The shared version has the dependency built-in, so the GHC build system wouldn't have to do anything (that's how it works here).
I'm far from an expert, but as far as I can see, there is already such a test, in configure.ac:
AC_CHECK_LIB(bfd, bfd_init)
I think that only tests for the presence of the symbol in the library, it doesn't test that compiling an executable against that library actually works.
Well, compiling and running a simple test programme that calls bfd_init() works here without linking in libz, so I guess that test wouldn't detect the dependency even if it actually runs the executable.

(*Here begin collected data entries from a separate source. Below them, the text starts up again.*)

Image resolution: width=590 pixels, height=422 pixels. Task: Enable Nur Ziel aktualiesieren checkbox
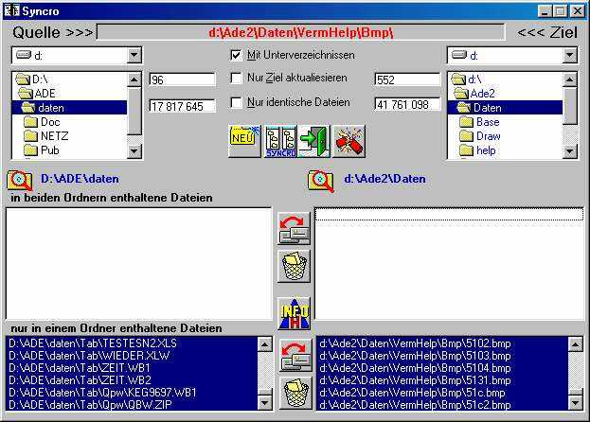(236, 79)
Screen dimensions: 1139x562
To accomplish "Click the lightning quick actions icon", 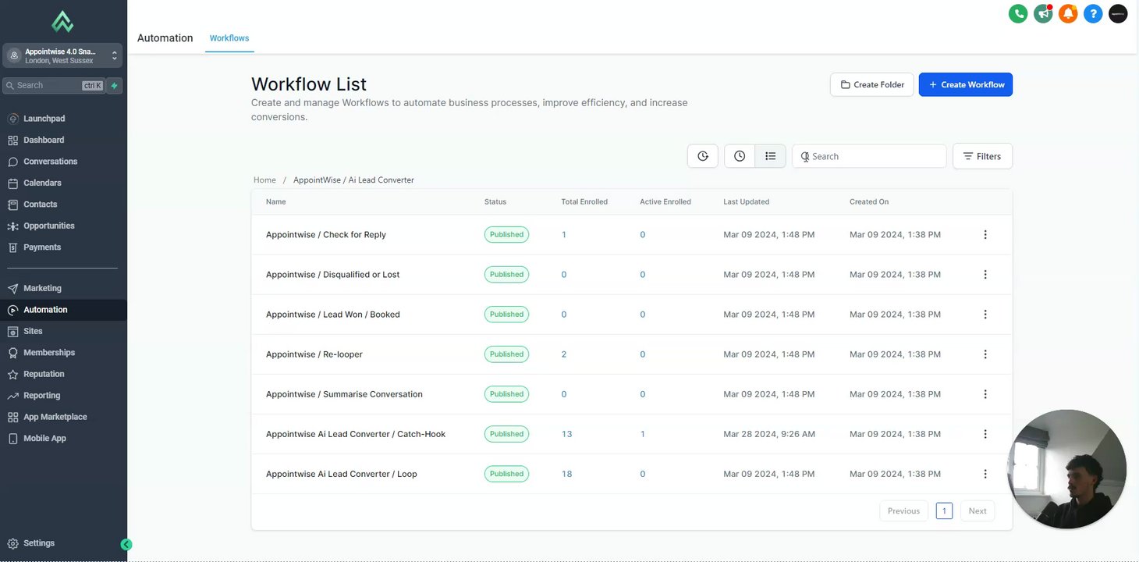I will point(115,86).
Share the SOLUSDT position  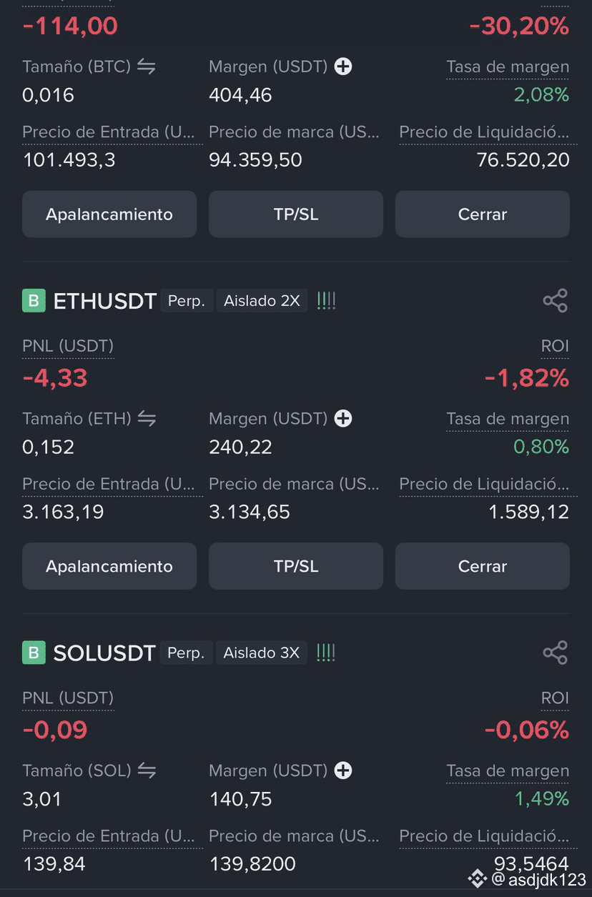[x=556, y=653]
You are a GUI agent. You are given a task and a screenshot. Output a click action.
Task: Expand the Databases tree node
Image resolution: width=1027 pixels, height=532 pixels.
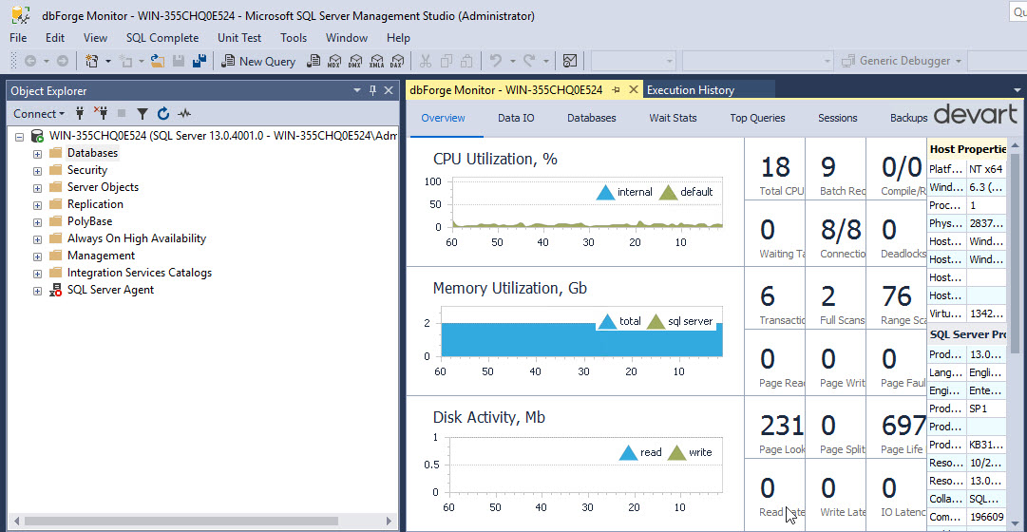pyautogui.click(x=37, y=154)
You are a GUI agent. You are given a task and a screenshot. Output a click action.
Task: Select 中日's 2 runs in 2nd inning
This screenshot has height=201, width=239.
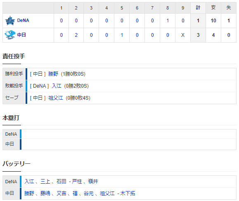[x=76, y=35]
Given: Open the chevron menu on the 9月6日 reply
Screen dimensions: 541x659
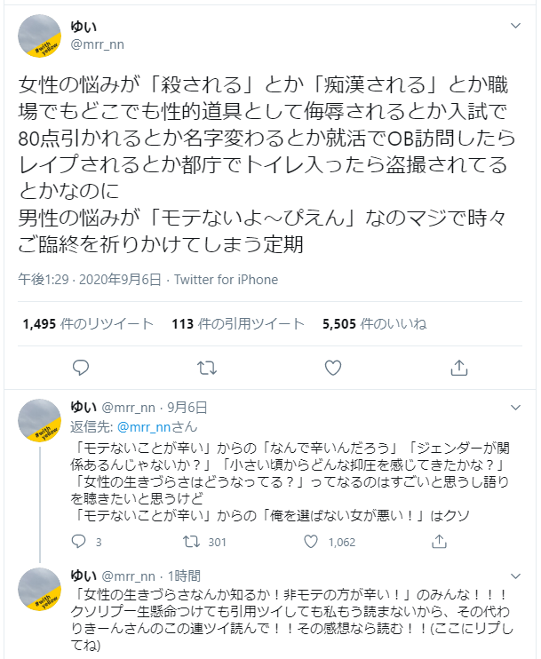Looking at the screenshot, I should 515,408.
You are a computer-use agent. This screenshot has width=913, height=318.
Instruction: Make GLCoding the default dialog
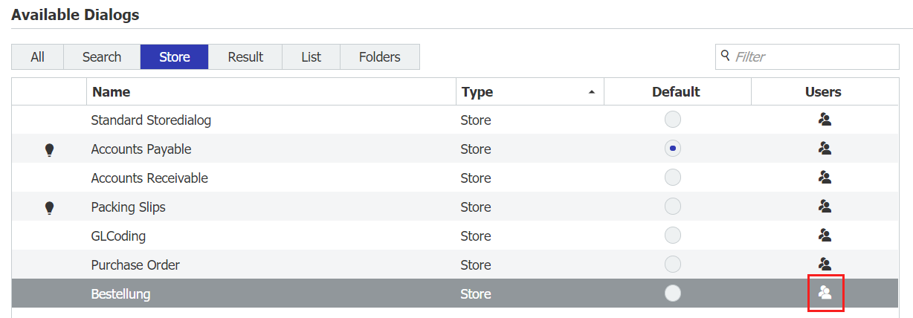click(672, 236)
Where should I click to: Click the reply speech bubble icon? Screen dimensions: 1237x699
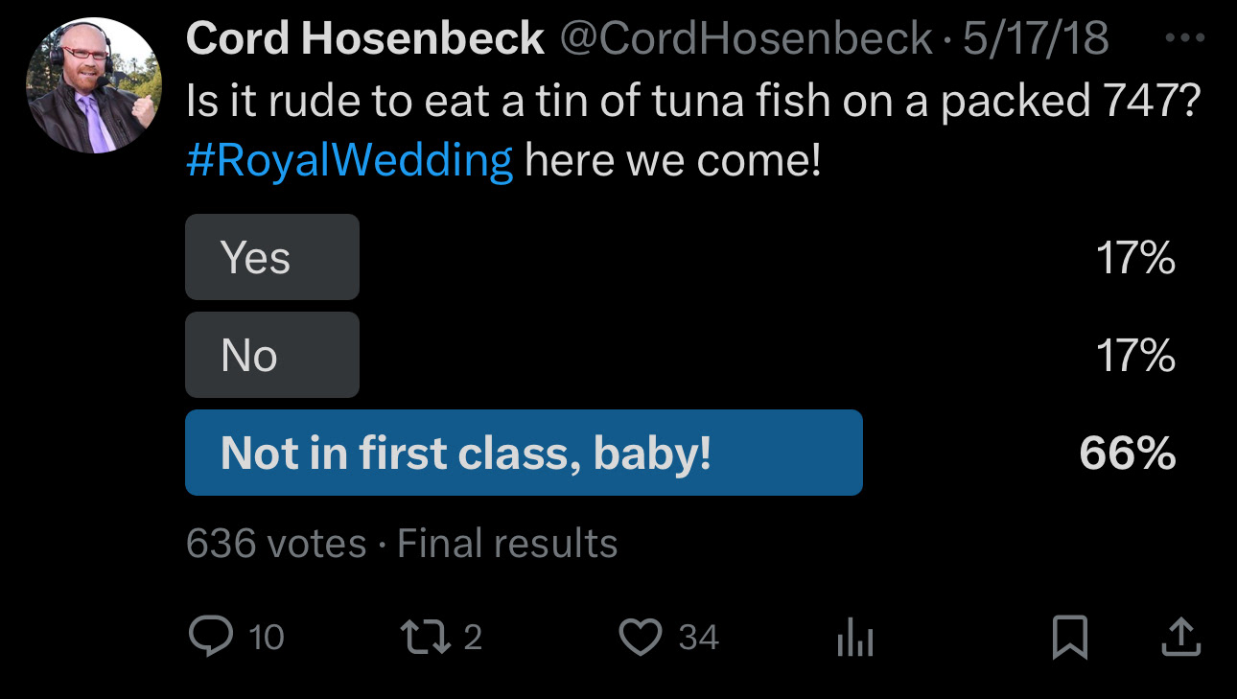208,637
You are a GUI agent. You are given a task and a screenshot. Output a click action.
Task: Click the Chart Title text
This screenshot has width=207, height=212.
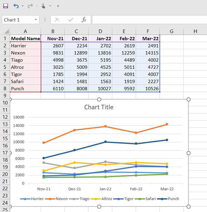tap(99, 107)
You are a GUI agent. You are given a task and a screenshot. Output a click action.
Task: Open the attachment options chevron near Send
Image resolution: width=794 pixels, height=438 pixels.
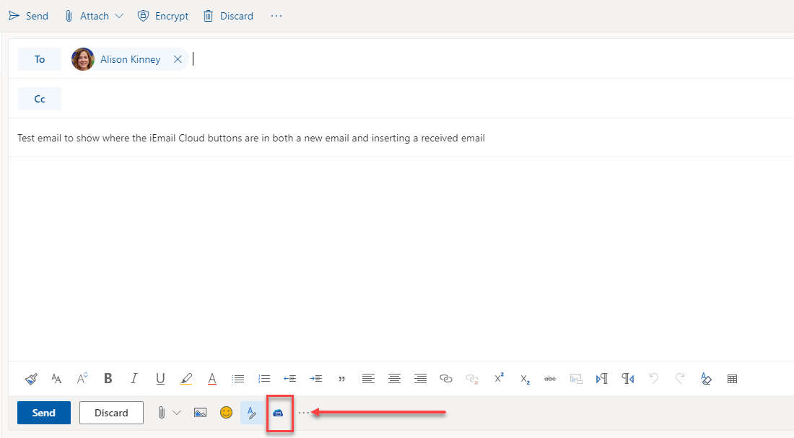pyautogui.click(x=177, y=412)
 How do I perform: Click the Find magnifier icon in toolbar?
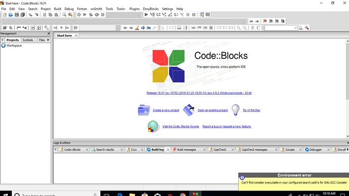click(x=64, y=15)
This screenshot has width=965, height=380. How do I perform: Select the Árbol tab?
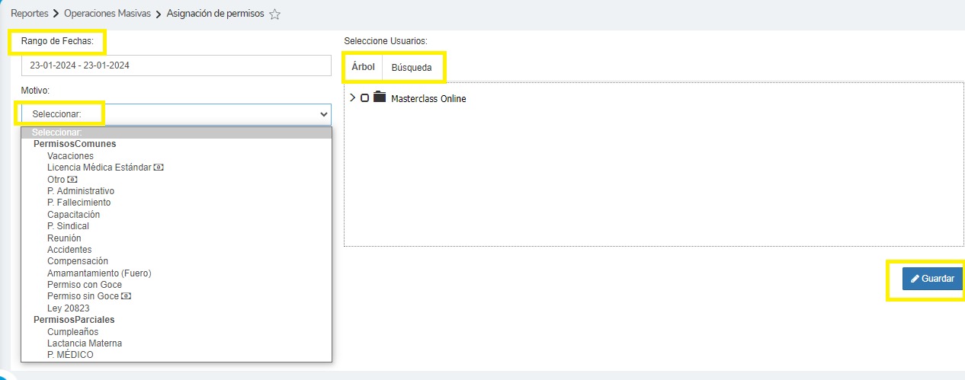pos(363,67)
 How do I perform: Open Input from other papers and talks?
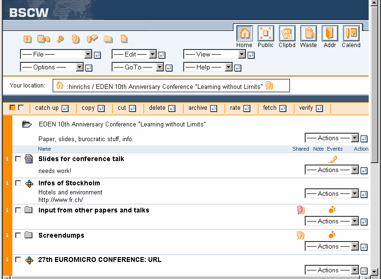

with a test using bfd_init in configure. Unfortunately, that doesn't detect if libz is needed without using some functions depending on it. If I had the slightest idea how to make it detect the dependency on libz, I happily would, but I've not yet found any introduction to shell scripting or using autotools accessible to a complete beginner.
Yes, I'm afraid the learning curve is a bit steep. It's so hard to get right that I wouldn't even attempt to try to fix it without a machine to test on! A good place to start would be tests that do similar things - a quick look at the code suggests AC_COMPILE_IFFELSE and AC_LINK_IFFELSE might be useful, also FP_CHECK_FUNC looks like it might do what you want.